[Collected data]
┏━━

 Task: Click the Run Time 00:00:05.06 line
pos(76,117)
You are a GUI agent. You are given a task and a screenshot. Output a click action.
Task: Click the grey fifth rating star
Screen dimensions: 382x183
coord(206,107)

┗━━

All of the entries should be repeated word for word.

▶ Written response:
 Task: Click the Run Time 00:00:05.06 line
pos(76,117)
You are a GUI agent. You are given a task and a screenshot. Output a click action.
Task: Click the grey fifth rating star
Screen dimensions: 382x183
coord(206,107)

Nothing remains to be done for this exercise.